■ ЛИСТИНГ ДЛЯ ОБРАБОТКИ
....................
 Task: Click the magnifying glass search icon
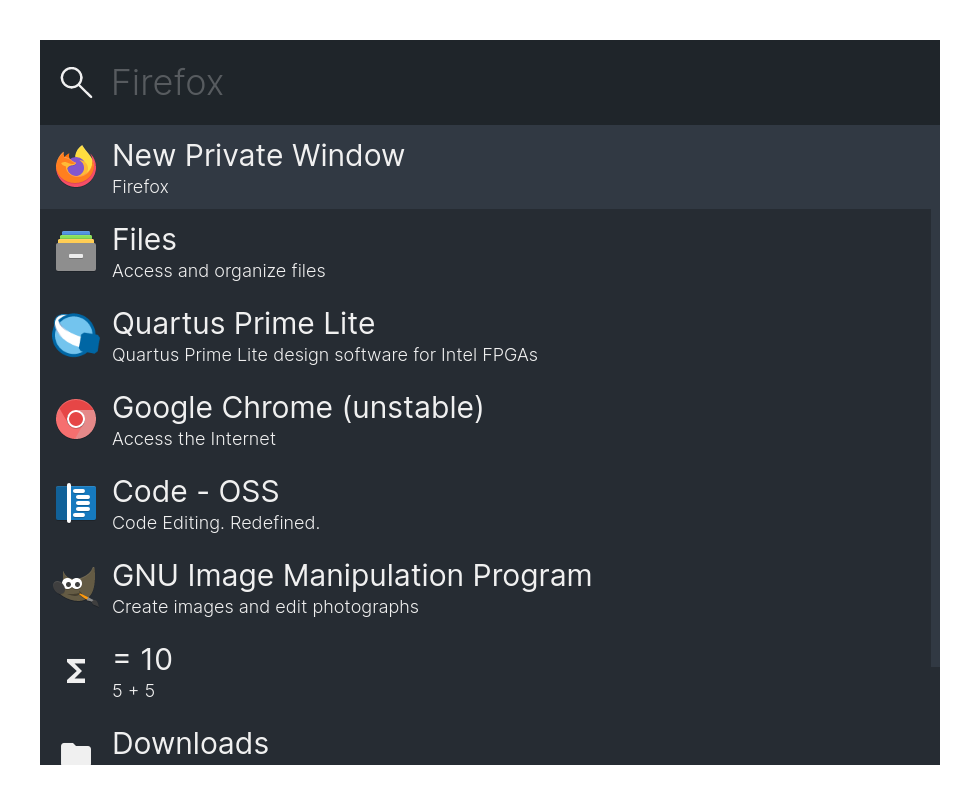pyautogui.click(x=76, y=82)
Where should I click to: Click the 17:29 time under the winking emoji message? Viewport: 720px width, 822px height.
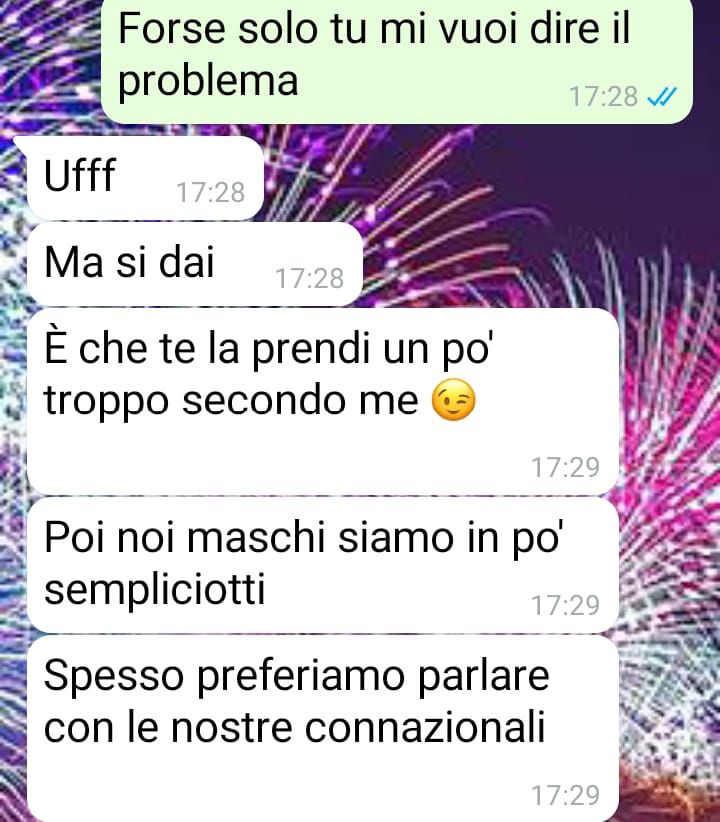coord(566,467)
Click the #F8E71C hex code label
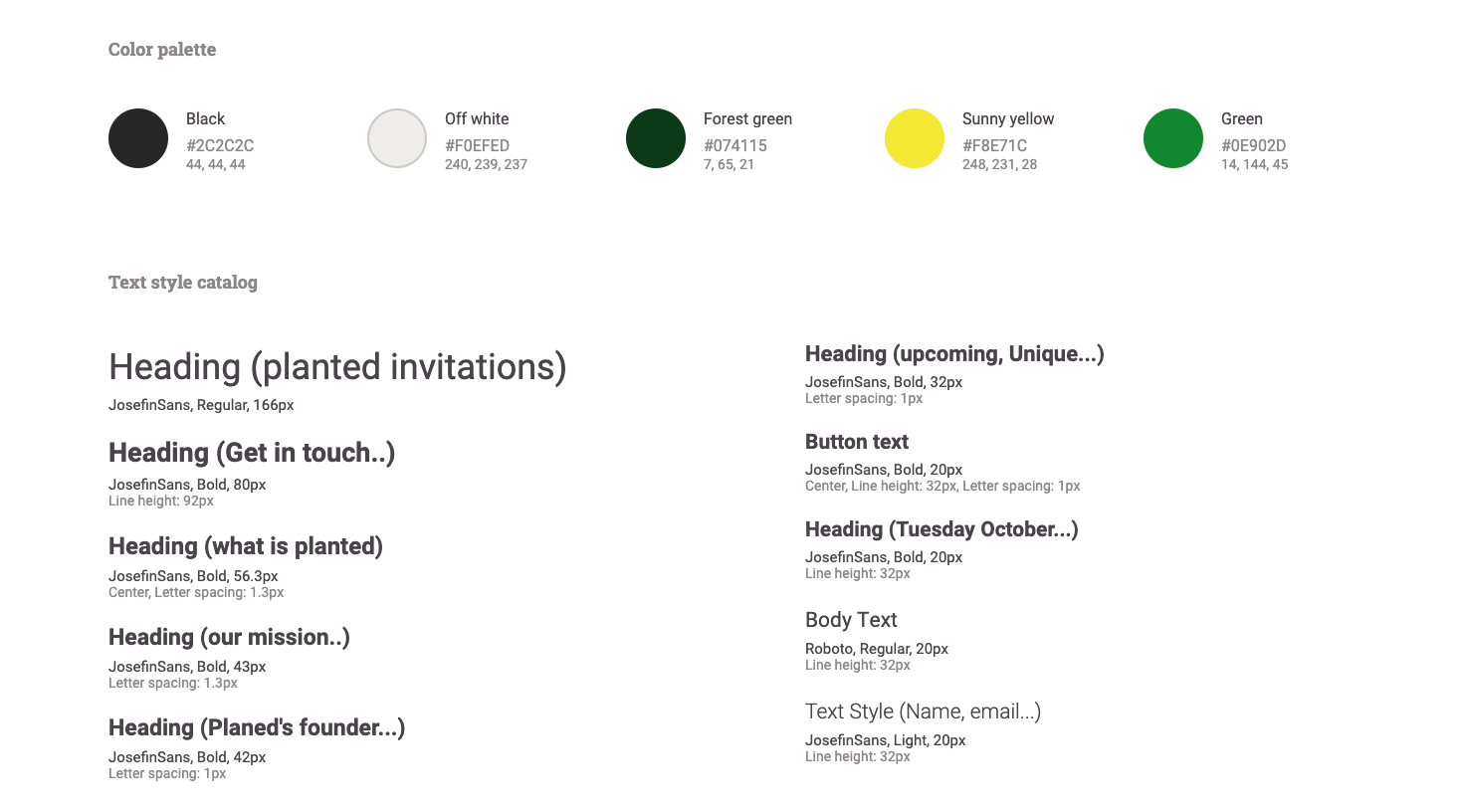The height and width of the screenshot is (812, 1461). tap(994, 145)
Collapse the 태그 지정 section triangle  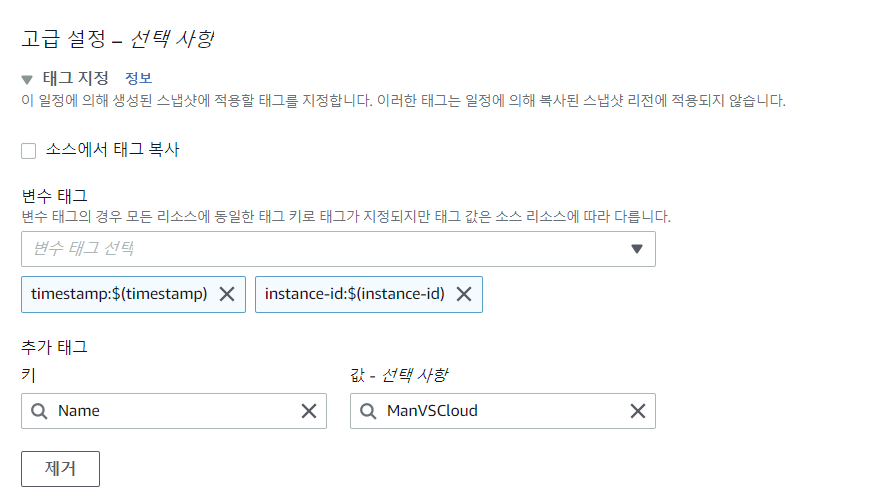[x=27, y=79]

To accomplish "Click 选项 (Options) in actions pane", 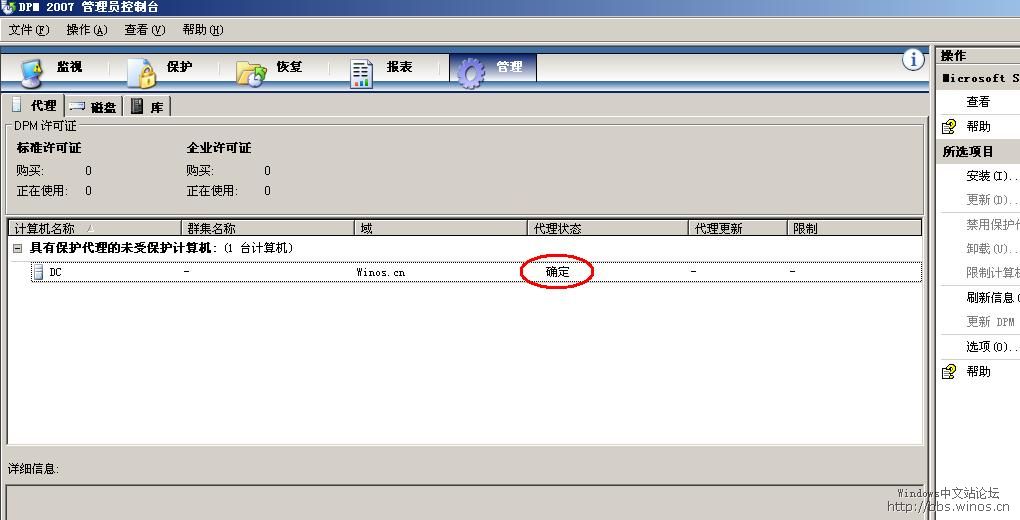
....................
■ ЗАДАНИЕ
Перепишите листинг с самого начала до строки с «coord(566,467)» включительно, заменив «winking» на «smiling» и больше ничего не меняя. Изображения в ответ не включайте.

■ ОТВЕТ
 Task: Click the magnifying glass search icon
pyautogui.click(x=76, y=82)
Where should I click to: Click the 17:29 time under the smiling emoji message? Viewport: 720px width, 822px height.
coord(566,467)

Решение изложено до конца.